Pendant bien des années, le très prudent et très respectable docteur Delbrück fut son conseiller de prédilection, son homme de confiance, le plus précieux de ses outils. L’Allemagne fut bien étonnée quand elle apprit, au mois de mai 1876, que cet homme considérable, plein de savoir et d’autorité, doué de cette exactitude d’esprit à laquelle l’instinct et la fantaisie ne suppléent pas, venait de donner sa démission, qui avait été acceptée le même jour. M. de Bismarck, interpellé à ce sujet dans la chambre des députés de Prusse, affirma qu’il n’y avait pas eu entre son conseiller et lui le moindre conflit, qu’ils n’avaient jamais eu maille à partir ensemble.
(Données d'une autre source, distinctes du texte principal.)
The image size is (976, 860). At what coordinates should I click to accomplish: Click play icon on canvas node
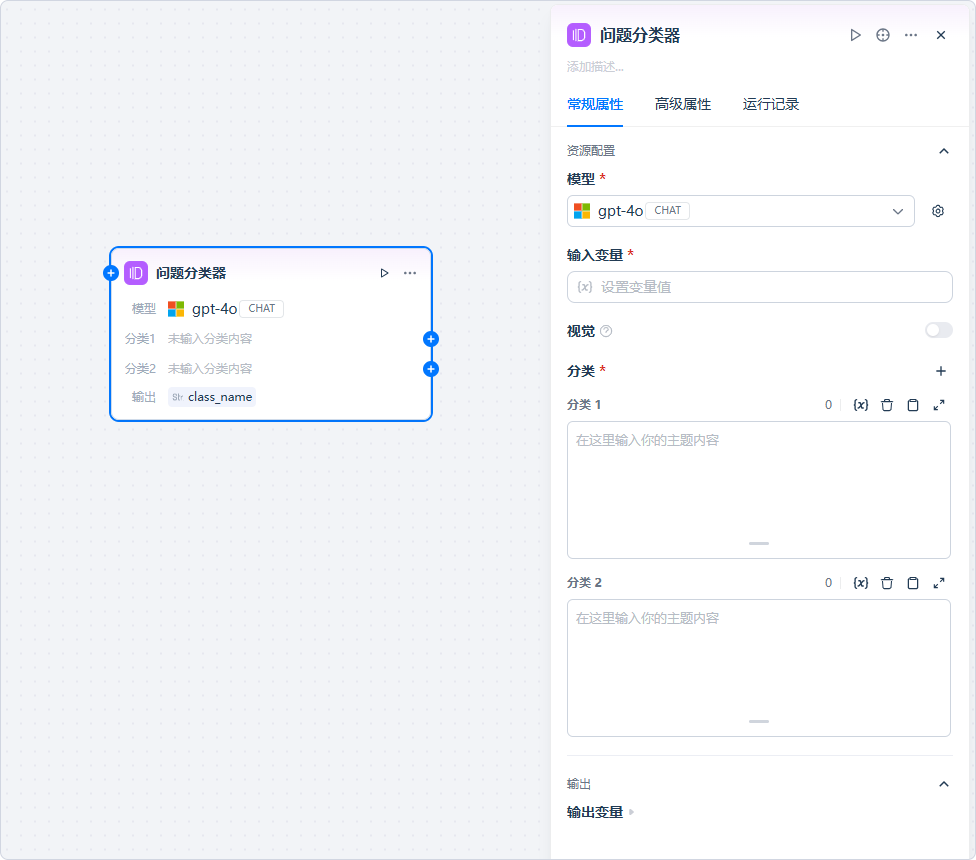(x=384, y=273)
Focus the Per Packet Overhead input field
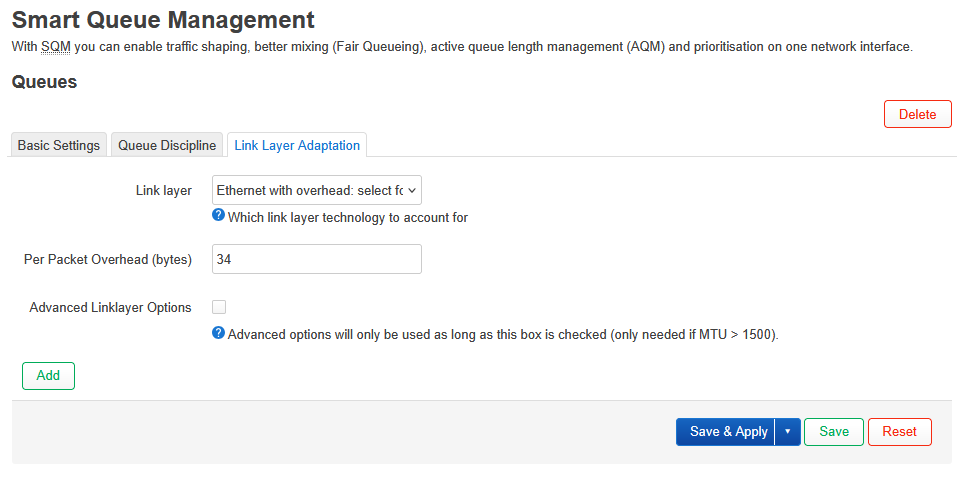 (316, 260)
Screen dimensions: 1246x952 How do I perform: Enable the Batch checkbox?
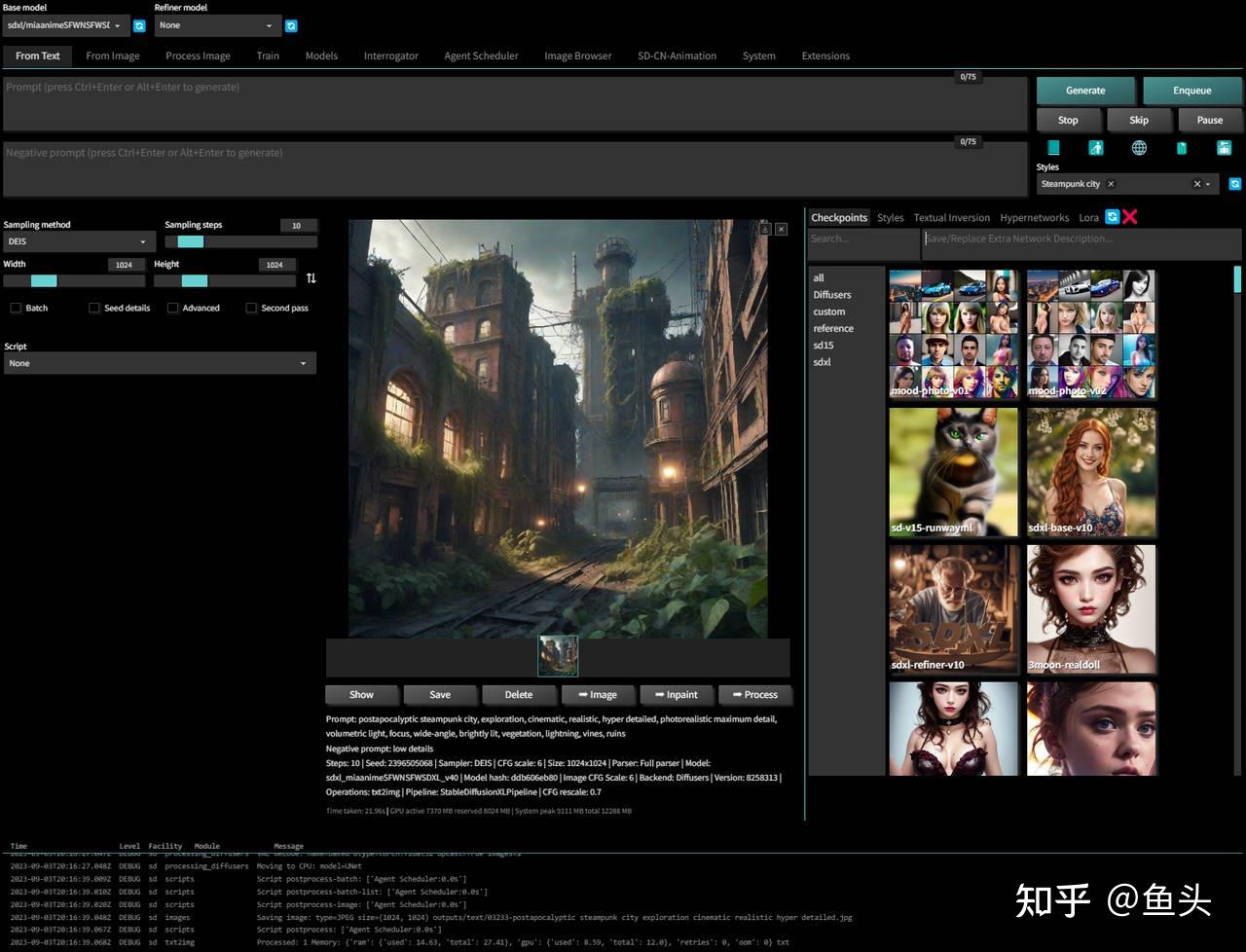pos(16,308)
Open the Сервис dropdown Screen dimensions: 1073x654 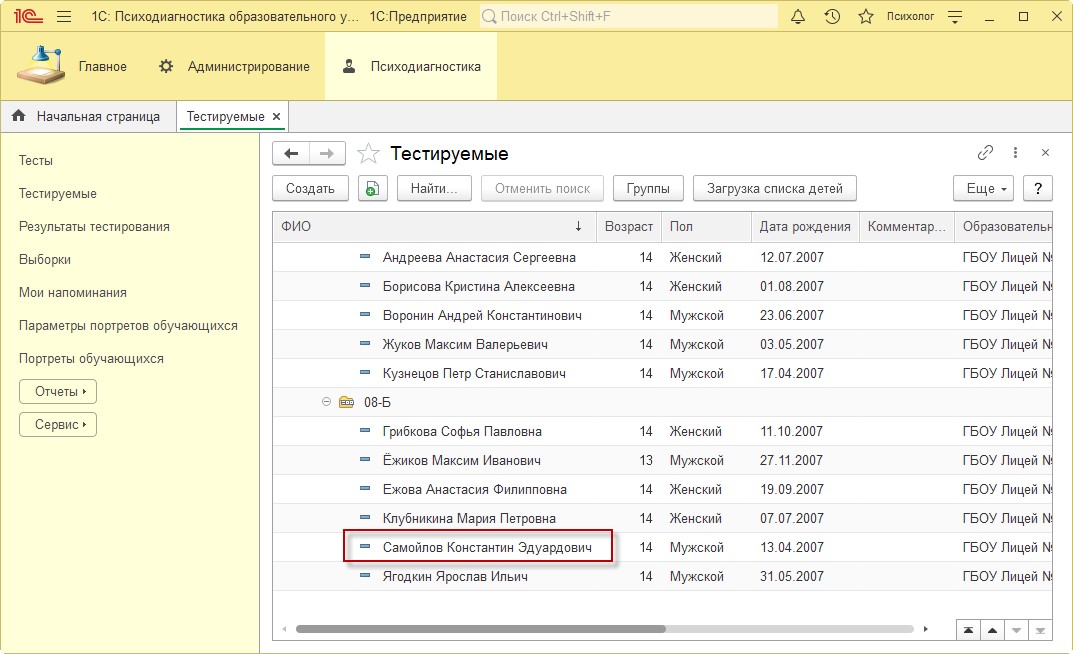click(58, 424)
Cela était vrai ; on ne peut pas se disputer quand on ne se voit pas, et depuis quelque temps M. de Bismarck affectait de ne plus voir M. Delbrück, de ne plus lui parler. Il l’évitait avec soin, il ne le consultait sur rien ; il s’était choisi d’autres hommes de confiance, M. Maybach pour tout ce qui concernait les chemins de fer, M. Dechend touchant les affaires de banque et de monnaie, M. de Varnbûler dans les questions de douanes. Économiste convaincu, M. Delbrück n’avait jamais pu se persuader que tous les moyens sont bons pour subvenir aux besoins du trésor ; il détestait les expédiens financiers qui sont de nature à compromettre la prospérité d’un pays, à tarir les sources de sa richesse. Après avoir été un homme fort mile, il était devenu un homme fort incommode ; M. de Bismarck le lui fît bien voir.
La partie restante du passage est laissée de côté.